A few years ago, my wife and I took in a teen and “adopted” him out of his troubled home. He just had six months until high school graduation, and we decided we would give him a place to stay.
The teen’s name was Royce. I won’t get into the details, but things were bad at Royce’s home, and he desperately needed a safe, calm place to call home
We still stay in contact with Royce now, even though he’s long gone from our town and on his way to a successful career. I know that our parenting made a difference in his life, too. I won’t say that my wife and I are parenting experts by any means, but we did learn a few lessons after having Royce under our roof.
When Royce first moved in with us, he wanted to test our boundaries right away. He was glad to stay with us, but he still wanted to see what he could get away with.
Since my wife and I both work with teens in our day jobs, we knew to put our feet down right away and establish should clear boundaries. We didn’t want to be helicopter parents for those six months, but we did want to do our best as Royce’s adoptive parents.
Taking care of Royce, as well as working with teens for our day jobs, has taught me and my wife many lessons about caring for teens.
Here’s what we learned.
Set clear boundaries
Royce really wanted to stay out until the middle of the night every evening. This was acceptable with his “real” parents, so he tried to do this with us.
Right away, we gave him a curfew. We had different times for school nights than weekends. We tried to give him times that he could live with and still have some fun with friends.

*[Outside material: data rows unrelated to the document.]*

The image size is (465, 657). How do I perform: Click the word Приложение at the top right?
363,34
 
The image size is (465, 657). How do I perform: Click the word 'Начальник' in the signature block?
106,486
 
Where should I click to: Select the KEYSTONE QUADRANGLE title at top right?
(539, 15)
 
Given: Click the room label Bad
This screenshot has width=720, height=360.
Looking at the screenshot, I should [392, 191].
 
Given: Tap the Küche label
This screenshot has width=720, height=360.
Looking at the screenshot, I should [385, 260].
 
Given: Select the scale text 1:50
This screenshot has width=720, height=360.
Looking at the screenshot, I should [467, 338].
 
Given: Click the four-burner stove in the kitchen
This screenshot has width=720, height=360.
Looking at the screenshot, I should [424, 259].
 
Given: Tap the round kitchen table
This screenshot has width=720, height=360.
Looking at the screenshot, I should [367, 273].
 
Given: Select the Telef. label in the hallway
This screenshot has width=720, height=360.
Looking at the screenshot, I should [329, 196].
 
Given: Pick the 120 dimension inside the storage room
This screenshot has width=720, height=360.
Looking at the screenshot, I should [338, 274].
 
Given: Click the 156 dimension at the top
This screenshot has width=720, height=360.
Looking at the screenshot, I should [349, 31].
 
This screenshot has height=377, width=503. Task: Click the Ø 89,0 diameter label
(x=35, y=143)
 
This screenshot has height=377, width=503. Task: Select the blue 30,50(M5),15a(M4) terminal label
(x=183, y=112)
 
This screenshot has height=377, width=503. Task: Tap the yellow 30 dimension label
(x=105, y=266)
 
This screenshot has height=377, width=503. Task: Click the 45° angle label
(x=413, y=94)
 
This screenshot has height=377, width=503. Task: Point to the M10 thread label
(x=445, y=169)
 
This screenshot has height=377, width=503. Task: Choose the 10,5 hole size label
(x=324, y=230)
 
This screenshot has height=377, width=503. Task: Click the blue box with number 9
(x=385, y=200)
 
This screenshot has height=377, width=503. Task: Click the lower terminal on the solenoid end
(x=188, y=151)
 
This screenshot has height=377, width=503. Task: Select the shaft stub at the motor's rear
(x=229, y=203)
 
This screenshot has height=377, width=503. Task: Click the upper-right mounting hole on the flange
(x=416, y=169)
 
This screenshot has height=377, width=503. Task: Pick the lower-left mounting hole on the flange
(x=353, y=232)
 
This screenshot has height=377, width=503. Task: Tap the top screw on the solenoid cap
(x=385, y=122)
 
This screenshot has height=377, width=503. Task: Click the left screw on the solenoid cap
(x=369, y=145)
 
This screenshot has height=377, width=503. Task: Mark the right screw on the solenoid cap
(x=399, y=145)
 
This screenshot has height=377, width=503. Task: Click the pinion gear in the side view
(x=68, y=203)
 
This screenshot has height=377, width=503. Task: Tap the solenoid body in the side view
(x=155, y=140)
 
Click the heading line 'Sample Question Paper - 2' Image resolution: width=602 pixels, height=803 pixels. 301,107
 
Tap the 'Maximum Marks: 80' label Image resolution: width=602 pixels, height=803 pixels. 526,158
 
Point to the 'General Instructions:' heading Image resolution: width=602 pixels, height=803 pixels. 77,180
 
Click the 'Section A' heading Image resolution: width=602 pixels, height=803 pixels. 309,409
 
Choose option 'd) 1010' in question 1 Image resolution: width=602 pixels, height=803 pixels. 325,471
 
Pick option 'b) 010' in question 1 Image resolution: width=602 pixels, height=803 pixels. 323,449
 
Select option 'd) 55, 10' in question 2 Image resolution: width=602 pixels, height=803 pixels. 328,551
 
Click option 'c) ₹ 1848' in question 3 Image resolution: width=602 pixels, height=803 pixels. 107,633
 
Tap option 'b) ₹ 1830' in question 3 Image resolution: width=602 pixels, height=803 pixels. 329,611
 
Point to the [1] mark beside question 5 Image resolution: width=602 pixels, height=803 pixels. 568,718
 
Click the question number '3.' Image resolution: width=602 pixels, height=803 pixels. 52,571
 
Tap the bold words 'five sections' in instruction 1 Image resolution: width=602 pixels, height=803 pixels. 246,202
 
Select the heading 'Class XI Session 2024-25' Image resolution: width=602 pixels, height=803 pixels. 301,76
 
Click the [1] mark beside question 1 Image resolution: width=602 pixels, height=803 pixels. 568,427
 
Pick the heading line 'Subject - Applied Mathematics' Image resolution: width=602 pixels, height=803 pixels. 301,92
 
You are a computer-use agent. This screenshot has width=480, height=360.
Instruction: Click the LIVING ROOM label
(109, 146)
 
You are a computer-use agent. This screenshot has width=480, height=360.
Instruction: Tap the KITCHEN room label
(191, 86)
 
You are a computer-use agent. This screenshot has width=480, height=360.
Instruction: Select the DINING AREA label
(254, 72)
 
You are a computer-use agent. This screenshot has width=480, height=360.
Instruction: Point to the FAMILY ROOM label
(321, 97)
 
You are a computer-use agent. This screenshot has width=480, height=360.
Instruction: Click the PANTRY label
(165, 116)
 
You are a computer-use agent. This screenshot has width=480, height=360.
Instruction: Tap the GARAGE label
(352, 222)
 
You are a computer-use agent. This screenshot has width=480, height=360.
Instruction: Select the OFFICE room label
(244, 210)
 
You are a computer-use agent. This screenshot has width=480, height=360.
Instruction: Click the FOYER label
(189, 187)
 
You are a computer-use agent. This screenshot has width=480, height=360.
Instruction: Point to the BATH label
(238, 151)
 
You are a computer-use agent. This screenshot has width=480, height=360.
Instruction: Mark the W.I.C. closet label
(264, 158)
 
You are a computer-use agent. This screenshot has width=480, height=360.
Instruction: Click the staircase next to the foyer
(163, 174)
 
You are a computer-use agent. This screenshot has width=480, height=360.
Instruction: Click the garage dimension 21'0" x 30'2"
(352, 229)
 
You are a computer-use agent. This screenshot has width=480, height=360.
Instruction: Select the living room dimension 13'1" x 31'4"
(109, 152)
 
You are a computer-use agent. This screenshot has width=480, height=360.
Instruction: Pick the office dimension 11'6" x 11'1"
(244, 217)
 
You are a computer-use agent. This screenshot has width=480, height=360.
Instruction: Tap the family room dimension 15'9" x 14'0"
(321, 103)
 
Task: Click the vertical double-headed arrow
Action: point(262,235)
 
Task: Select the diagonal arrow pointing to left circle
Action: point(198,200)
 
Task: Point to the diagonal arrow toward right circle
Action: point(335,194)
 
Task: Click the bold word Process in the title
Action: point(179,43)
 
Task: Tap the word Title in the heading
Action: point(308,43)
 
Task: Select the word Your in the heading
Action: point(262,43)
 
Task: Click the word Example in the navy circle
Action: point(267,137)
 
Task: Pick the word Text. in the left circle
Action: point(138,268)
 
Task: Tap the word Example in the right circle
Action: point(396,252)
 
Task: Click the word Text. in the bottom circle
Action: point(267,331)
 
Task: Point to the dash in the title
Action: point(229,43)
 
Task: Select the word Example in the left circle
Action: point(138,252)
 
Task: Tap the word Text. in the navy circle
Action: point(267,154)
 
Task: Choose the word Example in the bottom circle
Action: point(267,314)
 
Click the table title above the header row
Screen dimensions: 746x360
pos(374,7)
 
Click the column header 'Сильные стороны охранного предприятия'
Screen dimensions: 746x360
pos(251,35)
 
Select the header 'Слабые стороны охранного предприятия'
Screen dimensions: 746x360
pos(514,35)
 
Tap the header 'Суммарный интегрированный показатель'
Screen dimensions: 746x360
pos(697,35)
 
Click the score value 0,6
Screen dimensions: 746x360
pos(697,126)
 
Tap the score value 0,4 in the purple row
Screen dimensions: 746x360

We also had to know where he was at all times. This may sound excessive to some people, but we didn’t want Royce getting himself into any trouble. He had to always give us updates via text message.
It’s important to hold teens accountable. This is not a bad thing.
Be firm and consistent
Whenever Royce broke his curfew, he would lose certain privileges. We were very clear what he would lose for doing certain things, and we always stuck to our guns.
Consistency is important in teens’ lives. If you say you are going to do something, follow through with it! Don’t make threats only to feel bad later. This is bad parenting, and it does not work.
As a parent, you need to be an authority figure.
With that said, though, you still need to be realistic with your consequences. Don’t be too extreme, or this will cause your teens to rebel even more.
Check in on occasion
If Royce said he was going to eat pizza with his friends, we would occasionally drive by to check in on him.
If he went to a party at a friend’s house, we had to meet the parents first. This was probably a little embarrassing for Royce, but we weren’t going to let him stay with people we didn’t know.
Don’t go out of your way to embarrass your children, but don’t be afraid to check in on them, either! It’s just all about balance.
So, that’s it! Just remember that it’s important to be clear, be firm and consistent, and check in with your teens and make sure they’re being truthful.